ScoutR: Agentic Football Transfer Intelligence Platform

Agentic AI transfer intelligence platform for club tactical and financial constraints

Quick Navigation: OverviewSystem ArchitectureKey FeaturesTechnical Stack


overview

Designed and shipped ScoutR, an agentic AI transfer intelligence platform that monitors player data across leagues and surfaces candidates aligned to club tactical and financial constraints.

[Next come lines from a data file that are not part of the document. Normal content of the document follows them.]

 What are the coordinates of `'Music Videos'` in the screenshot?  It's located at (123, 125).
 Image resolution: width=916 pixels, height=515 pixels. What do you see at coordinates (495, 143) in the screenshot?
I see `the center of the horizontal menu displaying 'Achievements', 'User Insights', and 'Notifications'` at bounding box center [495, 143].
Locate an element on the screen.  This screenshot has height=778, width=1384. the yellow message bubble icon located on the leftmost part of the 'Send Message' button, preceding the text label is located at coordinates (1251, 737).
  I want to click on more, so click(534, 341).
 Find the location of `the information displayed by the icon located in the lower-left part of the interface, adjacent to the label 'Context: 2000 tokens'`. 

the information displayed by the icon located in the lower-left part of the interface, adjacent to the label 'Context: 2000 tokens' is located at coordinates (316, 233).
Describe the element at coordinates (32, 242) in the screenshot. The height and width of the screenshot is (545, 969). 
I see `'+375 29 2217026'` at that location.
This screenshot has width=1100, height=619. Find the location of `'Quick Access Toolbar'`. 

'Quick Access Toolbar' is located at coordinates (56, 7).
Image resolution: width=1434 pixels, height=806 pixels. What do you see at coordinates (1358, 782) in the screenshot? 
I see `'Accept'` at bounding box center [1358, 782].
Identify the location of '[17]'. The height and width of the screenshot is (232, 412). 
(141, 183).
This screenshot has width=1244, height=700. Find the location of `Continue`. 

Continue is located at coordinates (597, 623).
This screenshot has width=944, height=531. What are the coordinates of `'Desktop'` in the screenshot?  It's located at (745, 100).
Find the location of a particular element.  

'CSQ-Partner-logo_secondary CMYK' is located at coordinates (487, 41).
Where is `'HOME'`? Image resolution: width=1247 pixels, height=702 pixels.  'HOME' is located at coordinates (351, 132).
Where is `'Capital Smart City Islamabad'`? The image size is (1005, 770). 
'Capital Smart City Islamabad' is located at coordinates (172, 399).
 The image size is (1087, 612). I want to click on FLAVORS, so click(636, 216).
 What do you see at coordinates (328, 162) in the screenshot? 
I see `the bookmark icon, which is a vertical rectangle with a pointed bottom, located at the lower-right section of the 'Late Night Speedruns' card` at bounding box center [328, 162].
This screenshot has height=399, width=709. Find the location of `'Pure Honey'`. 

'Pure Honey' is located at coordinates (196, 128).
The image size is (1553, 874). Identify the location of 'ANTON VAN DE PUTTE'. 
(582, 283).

ScoutR transforms how football clubs identify talent by leveraging autonomous agents to reason over complex statistical and financial data, providing grounded recommendations that reduce manual scouting overhead and optimize recruitment.

Status: Completed
Tech Stack: LangGraph, Gemini, Claude, Pydantic, ChromaDB, RAG, SSE, Prompt Engineering

system architecture

Multi-Agent Pipeline

Built a robust LangGraph-based multi-agent orchestration layer where agents collaborate to fulfill complex scouting requests:

  • Parsing Agent: Uses Gemini to parse natural language scouting queries into structured Pydantic schemas, enabling precise tool calling, typed intermediate states, and complex downstream reasoning.
  • Analysis Agent: Produces tactical-fit analysis and valuation summaries based on retrieved data.
  • Fault-Tolerant Inference Layer: Designed a 3-tier multi-model inference layer (Gemini → Claude → fallback) to handle API rate limits and outages while maintaining uninterrupted agent workflows for mission-critical recruitment.

key features

RAG over StatsBomb Event Data

Implemented a Retrieval-Augmented Generation (RAG) pipeline using ChromaDB to index StatsBomb event data. This allows the agents to:

  • Ground all recommendations in granular statistical evidence.
  • Dramatically reduce hallucinated comparisons during player evaluation.
  • Provide direct citations to specific match events or performance metrics.

Real-Time Streaming UX

Engineered a modern, transparent interface using Server-Sent Events (SSE):

  • Streaming Execution: Exposes intermediate reasoning steps in real-time as the agent executes long-horizon tasks.
  • Interactive Interface: Supports complex decision workflows in a single interactive view, revealing the decision process that previously was a “black box”.

impact

ScoutR provides professional-grade analytics to clubs without large dedicated data teams, democratizing access to agentic AI in sports technology. By automating the initial “filtering” and “analysis” phases of recruitment, it allows human scouts to focus on final validation and qualitative assessment.


This project highlights the intersection of Agentic NLP, RAG, and high-stakes decision support systems.